Despite a wonderful campaign in which they have surpassed all expectations by a considerable distance, the odds were not in Harlequins favour heading into Saturday’s Aviva Premiership final against Leicester Tigers. Their opponents were justifiable favourites on the basis of unparalleled Twickenham know-how and a seemingly irresistible momentum that had seen them plunder six bonus-point victories from the final seven regular league fixtures.
More remarkable, then, was the manner in which the league’s table-toppers clinched the trophy with a 30-23 win. In truth, was only that close because of bloody-minded East Midlands grit. Chris Robshaw was effervescent, storming his way around the playing surface like a man possessed – a flawless fit for his summer role as England captain.
Joe Marler keeps getting scarier, Nick Evans was impossibly cool in the scorching heat and, one errant lineout throw aside, Joe Gray was a pest that wouldn’t back down. Behind the scenes, Conor O’Shea’s insistence on a frenetic, all-action strategy was admirably ballsy. However, a more diminutive figure stood taller than everyone. A spell in the wilderness clearly makes you hungry. And Danny Care was starving.
At the end of a very difficult season, the likely lad from Yorkshire found a significant chunk of redemption. He sniped exceptionally, exploiting the space close to the ruck as the game’s pace pulled defenders wide. His service was decisive and accurate as usual.

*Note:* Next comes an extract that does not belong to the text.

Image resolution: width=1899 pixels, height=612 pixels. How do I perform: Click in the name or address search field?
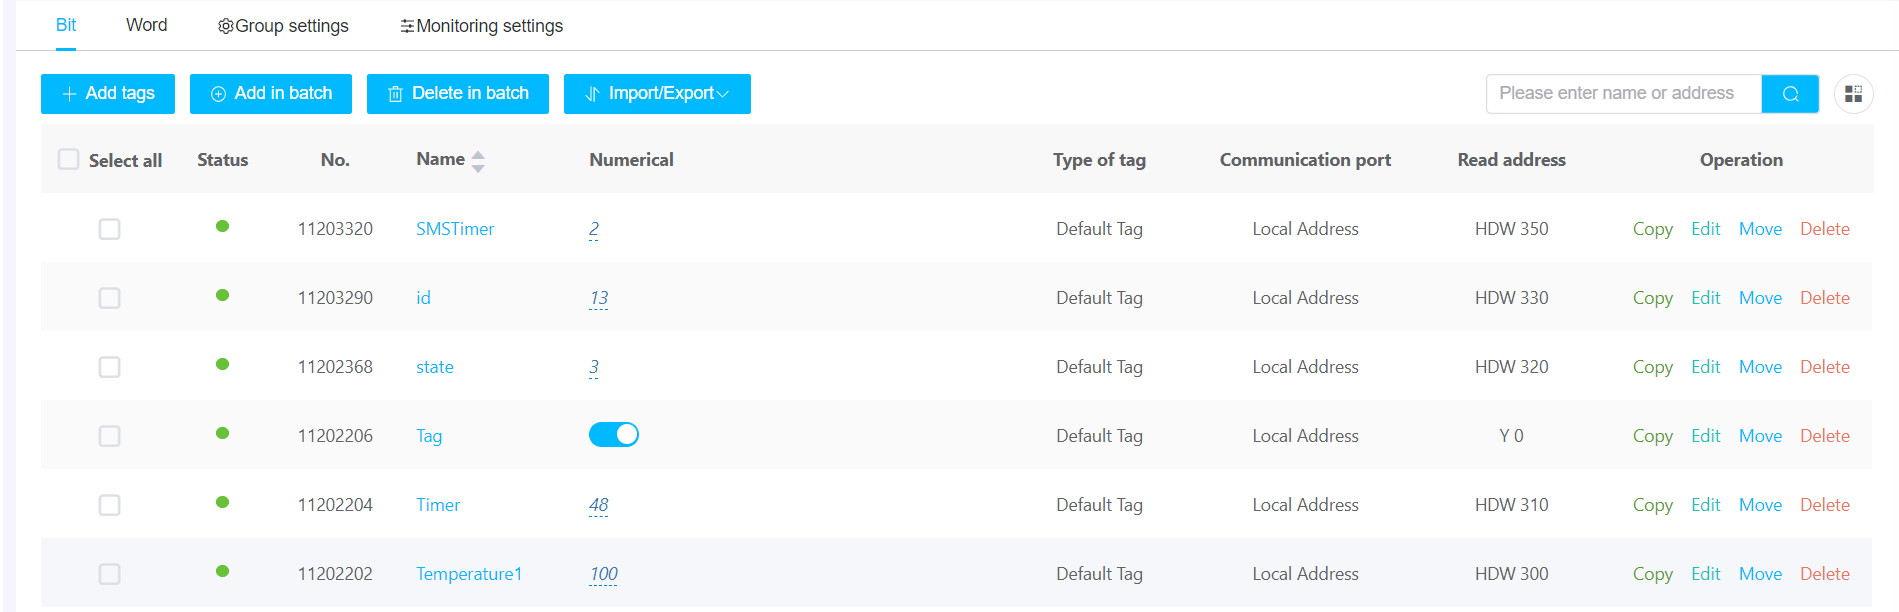[1623, 94]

There were intelligent touches with the boot and evidence of the essential half-back capability to make correct decisions under immense pressure – the dart that incited Manu Tuilagi’s contentious tip-tackle and Quins’ first points set the tone for a sparky afternoon. All of this was very welcome – though Lee Dickson gave a good account of himself in the latter half of the Six Nations after replacing an out-of-sorts Ben Youngs, Stuart Lancaster’s scrum-halves have been more unsteady than spectacular.
Having said that, it was a very encouraging weekend overall for each of England’s number nine shirt candidates. Youngs burst out of hibernation in the last twenty minutes of the final, setting up a try for Anthony Allen to give Leicester a sniff. Dickson directed proceedings against the Barbarians with typical volume and enthusiasm, setting Chris Ashton on the way to his hat-trick with sumptuously-timed inside ball. Even Richard Wigglesworth – he of the post-World Cup knee-wrecking – crossed the whitewash on Sunday to a chorus of HQ cheers. Care was still the best of the lot by a comfortable margin.
In the last few weeks, Lancaster’s prodigal pupil has made some promises. There will, apparently, be no more alcohol and a renewed sense of responsibility. Just as well really, because over a winter of discontent Care seemed intent on sloshing his skills down the drain.
Four months saw four arrests for various misdemeanours and – bearing the brunt of a shambolic World Cup that he painfully missed through injury – the 25 year-old was thrust out into the cold. Of course it is academic to speculate how England would have fared in New Zealand with Care, but it is doubtful that the former Leeds Tyke would have floundered in the same manner that Youngs did.
A key factor of Martin Johnson’s success in the 2011 Six Nations was how Care and his Leicester (then) superior combined within the match-day 22, the former complementing the latter from the bench to great effect. Such a blend has been palpably absent in the past twelve months, during which time – fitness and discipline permitting – Harlequins’ cheekiest chappy has oozed class.
A sliding, left-footed grubber into the path of Gonzalo Camacho for the last-gasp try that won the Amlin Challenge Cup against Stade Francais a year ago was a microcosmic parcel of all his skills – sparky running, vision, a delicate touch and, most importantly, the audacious confidence to put all three into practice.
After sending this loud message to the man at the helm, who knows his qualities better than most, Care should add three more caps to his current collection of 32 on the hard tracks of South Africa. There, his pacey feet and quicker mind should prove extremely valuable.
The superb David Walsh wrote on Sunday that “most people deserve a second chance, especially if they seize it.” Care may not quite have seized his yet, but on a sublime Saturday in the sun, he certainly did enough to warrant one.